Tengine 使用 CUDA 进行部署
编译
参考 源码编译(CUDA) 章节生成部署所需要的以下库文件:
待补充
运行
模型格式
CUDA 当前仅支持加载 Float32 tmfile。
推理精度设置
CUDA 支持 Float32 一种精度模型进行网络模型推理,需要在执行 prerun_graph_multithread(graph_t graph, struct options opt)
之前通过 struct options opt
显式设置推理精度。
Enable GPU FP32 mode
/* set runtime options */
struct options opt;
opt.num_thread = num_thread;
opt.cluster = TENGINE_CLUSTER_ALL;
opt.precision = TENGINE_MODE_FP32;
opt.affinity = 0;
后端硬件绑定
在加载模型前,需要显式指定 CUDA 硬件后端 context,并在调用 graph_t create_graph(context_t context, const char* model_format, const char* fname, ...)
时传入该参数。
/* create NVIDIA CUDA backend */
context_t cuda_context = create_context("cuda", 1);
add_context_device(cuda_context, "CUDA");
/* create graph, load tengine model xxx.tmfile */
create_graph(cuda_context, "tengine", model_file);
参考 Demo
源码请参考 tm_classification_tensorrt.c
执行结果
nvidia@xaiver:~/tengine-lite-tq/build-linux-cuda$ ./tm_classification_cuda -m mobilenet_v1.tmfile -i cat.jpg -g 224,224 -s 0.017,0.017,0.017 -w 104.007,116.669,122.679 -r 10
Tengine plugin allocator CUDA is registered.
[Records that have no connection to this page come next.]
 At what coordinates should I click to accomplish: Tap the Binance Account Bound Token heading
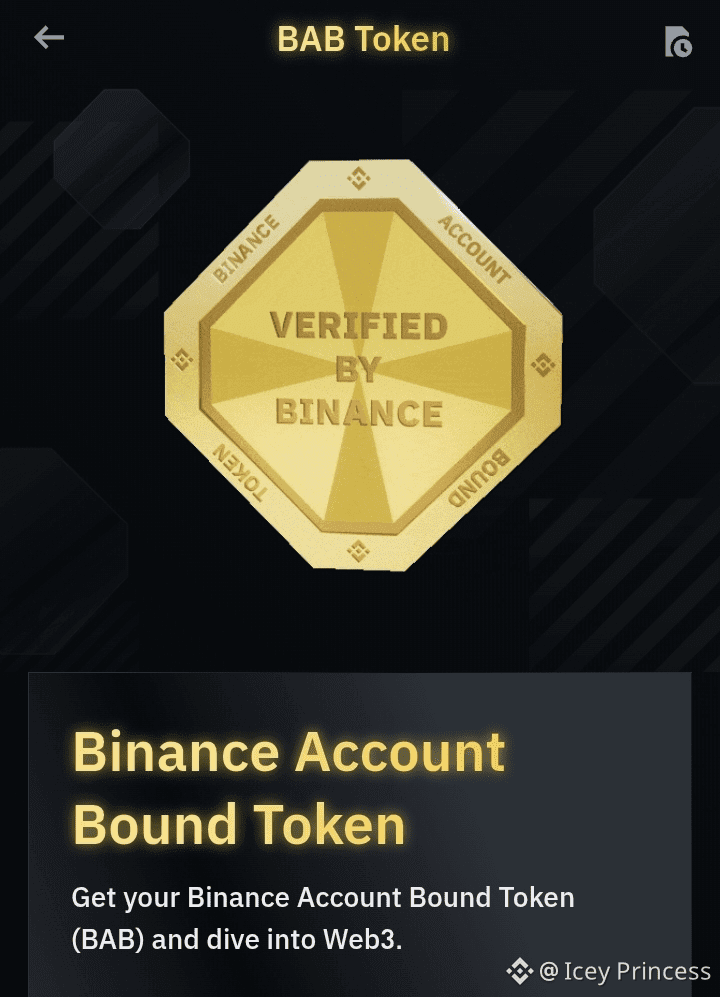tap(289, 788)
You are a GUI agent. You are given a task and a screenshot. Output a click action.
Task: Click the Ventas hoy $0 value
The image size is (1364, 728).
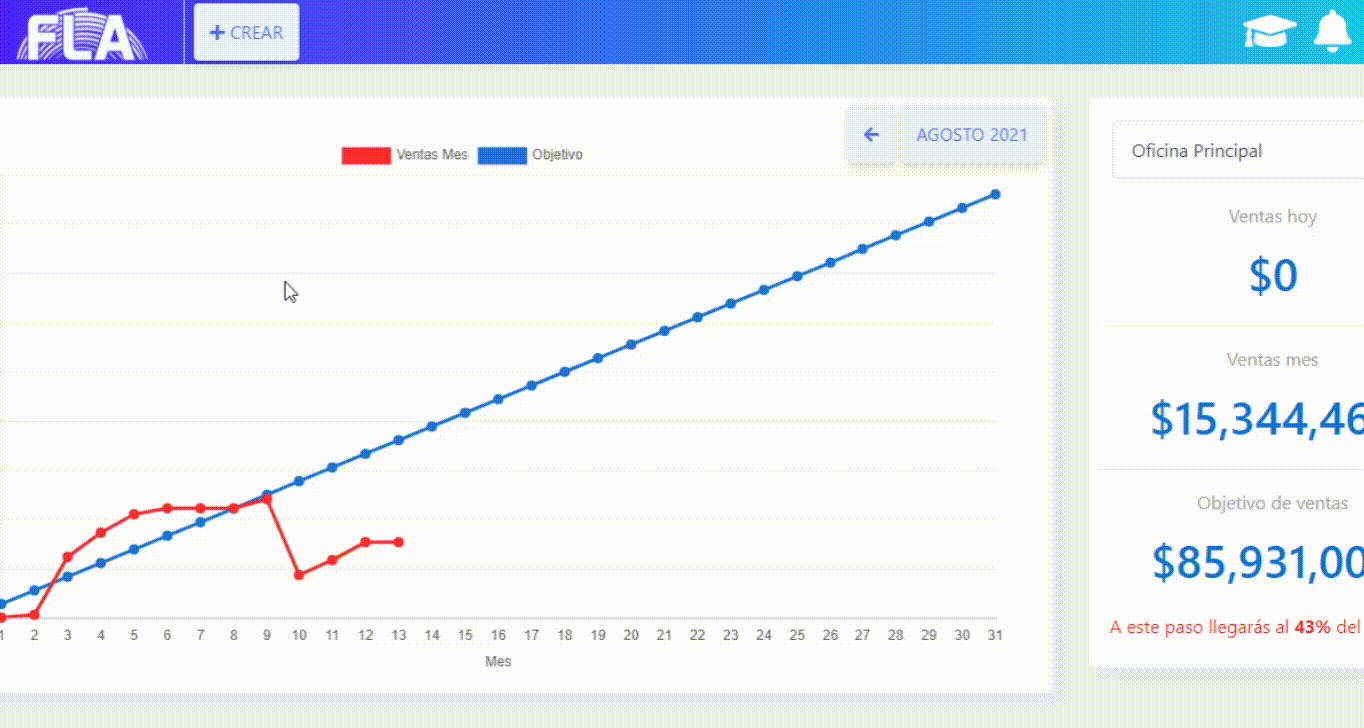[1272, 275]
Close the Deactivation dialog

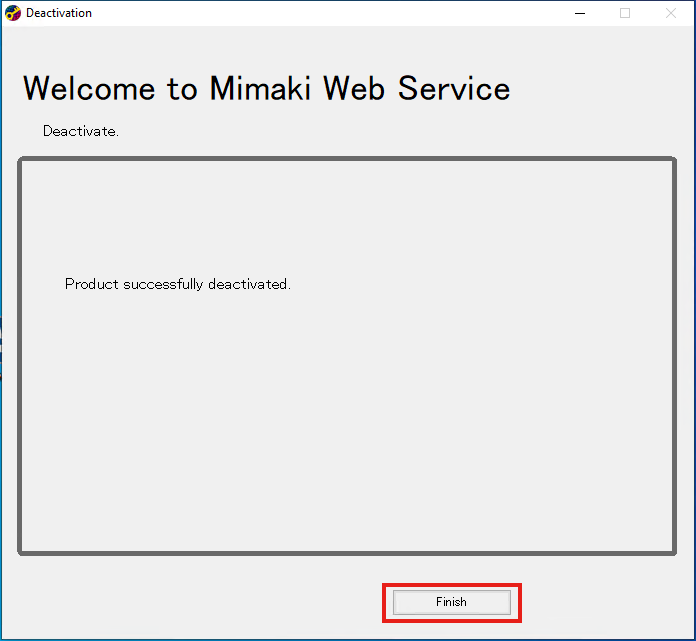[x=671, y=13]
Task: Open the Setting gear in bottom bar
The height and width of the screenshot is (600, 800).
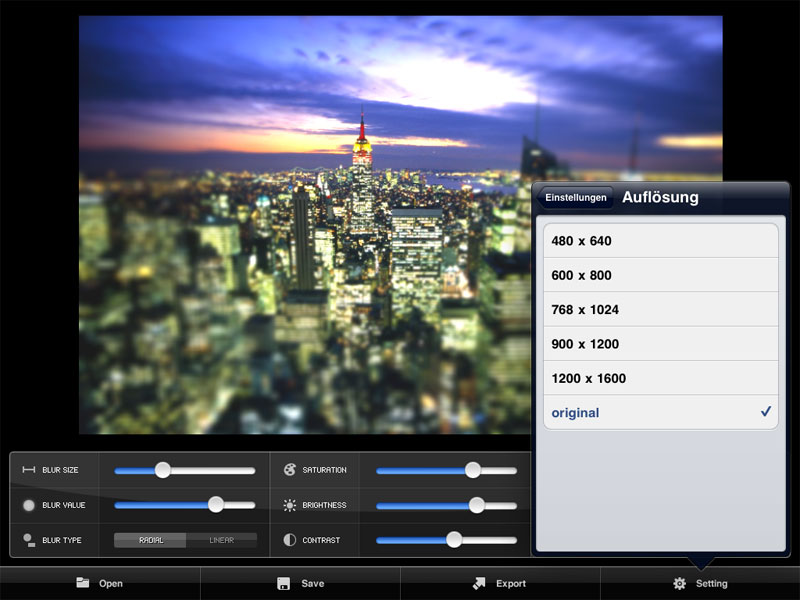Action: tap(680, 583)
tengine-lite library version: 1.2-dev
model file : /home/nvidia/tengine-test/models/mobilenet_v1.tmfile
image file : /home/nvidia/tengine-test/images/cat.jpg
img_h, img_w, scale[3], mean[3] : 224 224 , 0.017 0.017 0.017, 104.0 116.7 122.7
Repeat 10 times, thread 1, avg time 4.58 ms, max_time 5.72 ms, min_time 4.24 ms
--------------------------------------
8.574145, 282
7.880118, 277
7.812578, 278
7.286452, 263
6.357486, 281
--------------------------------------